Method and Apparatus for Voice Transcoding Between Variable Rate Coders

PublishedOctober 7, 2008

Assigneenot available in USPTO data we have

InventorsMarwan A. Jabri Jianwei Wang Nicola Chong-White

Technical Abstract

Patent Claims

24 claims

Legal claims defining the scope of protection, as filed with the USPTO.

1. A method for transcoding a source codec bitstream in a source codec format to a destination variable-rate codec bitstream in a destination variable-rate codec format, the method comprising: unpacking the source codec bitstream to at least one or more source voice parameters; interpolating the one or more source voice parameters to one or more interpolated voice parameters if a difference exists between at least one of a source frame size and a destination frame size or a source subframe size and a destination subframe size or a source sampling rate and a destination sampling rate; classifying a frame class based upon the one or more source voice parameters or the one or more interpolated voice parameters, wherein the frame class is selected from three or more frame classes, wherein classifying the frame class comprises: selecting one or more voice parameters from the one or more source voice parameters or the one or more interpolated voice parameters; using a previously stored state information; performing frame classification to produce the frame class; outputting the frame class; and updating the previously stored state information for use in classifying one or more future frames; determining a rate from at least one of the one or more source voice parameters, the one or more interpolated voice parameters, the frame class, and one or more external control commands, wherein the rate is selected from three or more rates associated with the destination variable-rate codec format; mapping the one or more source voice parameters or the one or more interpolated voice parameters to one or more mapped voice parameters; and packing the one or more mapped voice parameters into the destination variable-rate codec bitstream.
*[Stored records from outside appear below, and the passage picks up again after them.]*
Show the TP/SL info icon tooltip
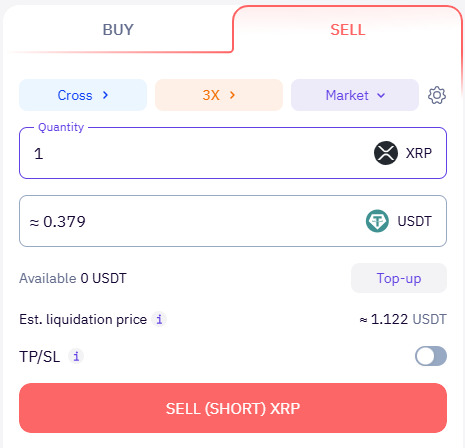 coord(76,356)
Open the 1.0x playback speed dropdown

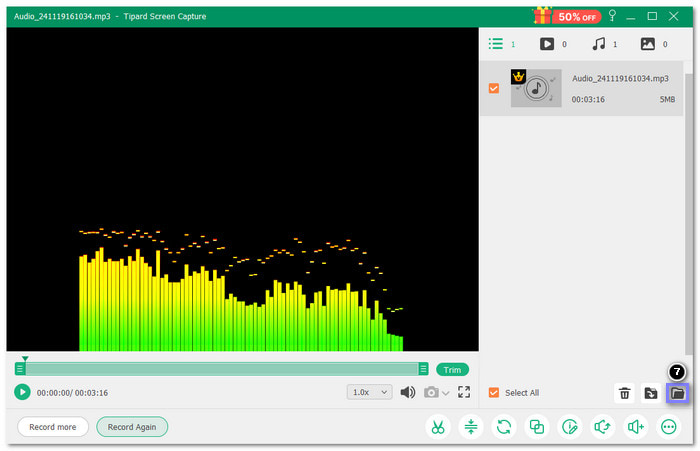point(369,392)
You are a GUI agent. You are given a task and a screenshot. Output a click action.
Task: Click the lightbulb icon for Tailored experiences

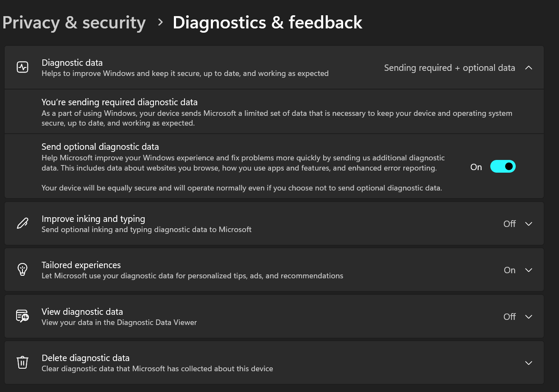(x=22, y=270)
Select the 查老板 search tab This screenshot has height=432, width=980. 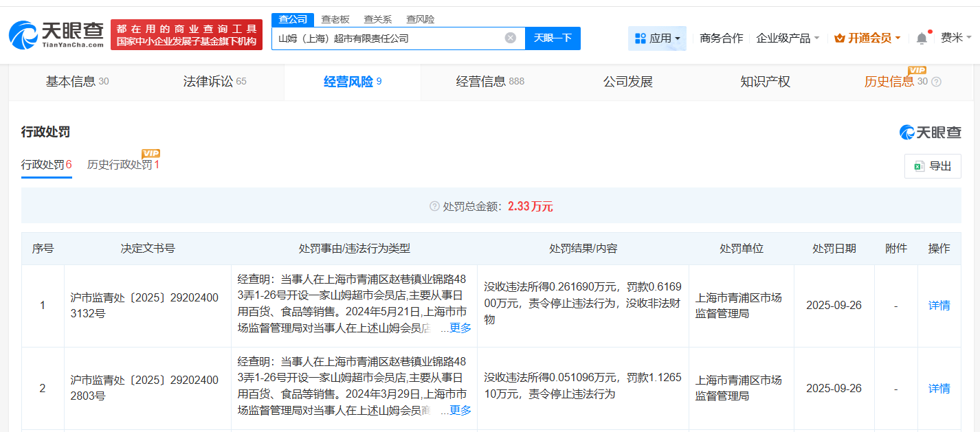click(335, 19)

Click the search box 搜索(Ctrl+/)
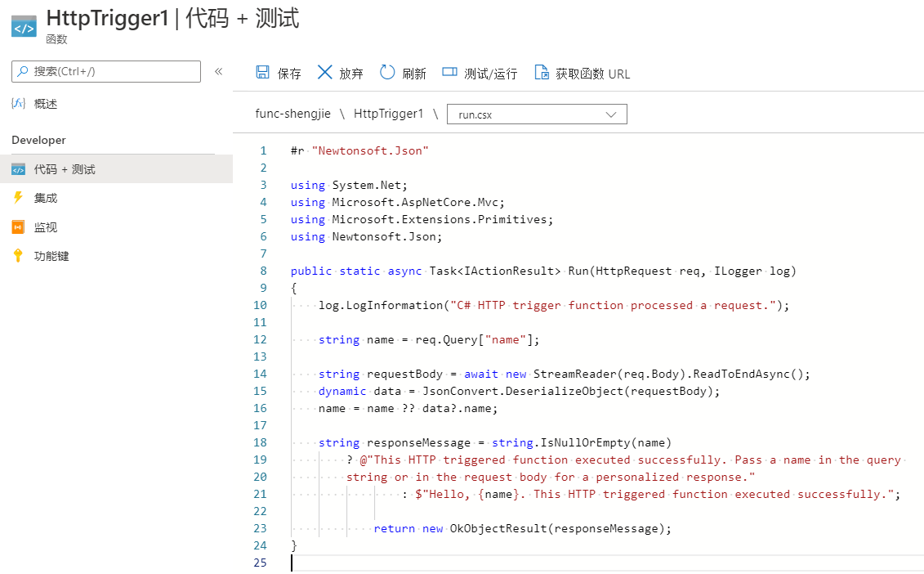[105, 71]
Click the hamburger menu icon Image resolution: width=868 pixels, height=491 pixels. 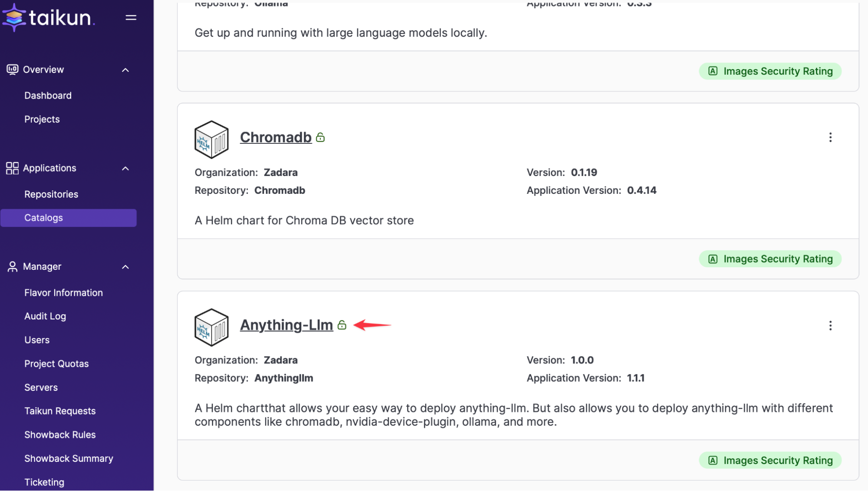131,18
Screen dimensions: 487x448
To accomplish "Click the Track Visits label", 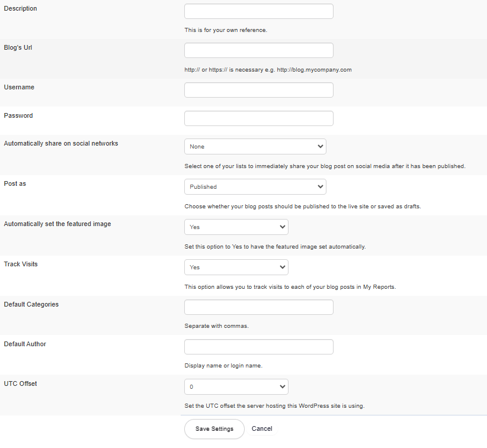I will tap(21, 264).
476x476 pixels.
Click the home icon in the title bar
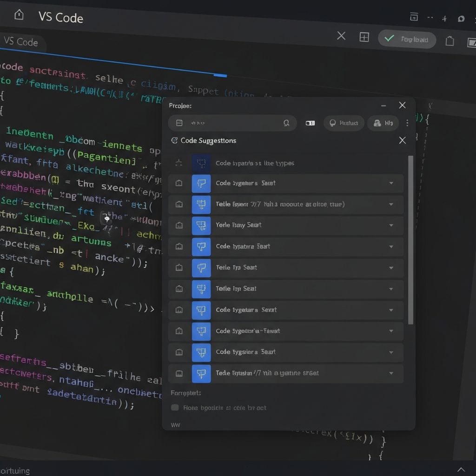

2. The method of claim 1 wherein frame classification uses one or more pre-defined coefficients.

3. The method of claim 1 , wherein mapping comprises: selecting one of a plurality of voice codec mapping strategies; mapping one or more source LSP coefficients or one or more interpolated LSP coefficients to one or more destination LSP coefficients; quantizing the one or more destination LSP coefficients; mapping one or more source excitation parameters or one or more interpolated excitation parameters to one or more destination excitation parameters; and quantizing the one or more destination excitation parameters.

4. The method of claim 1 wherein the destination variable-rate codec is EVRC.

5. The method of claim 1 wherein the destination variable-rate codec is SMV.

6. The method of claim 1 wherein the destination variable-rate codec is a Relaxed CELP voice codec.

7. The method of claim 1 wherein the source codec and the destination variable-rate codec are within a single standard but are different modes.

8. The method of claim 1 wherein the three or more frame classes are silence, unvoiced, onset, plosive, non-stationary voiced, and stationary voiced speech.

9. The method of claim 1 wherein classifying a frame is performed without reconstructing a speech signal.

10. The method of claim 1 wherein the previously stored state information comprises one or more source frame rates, one or more destination frame classes and one or more destination frame rates.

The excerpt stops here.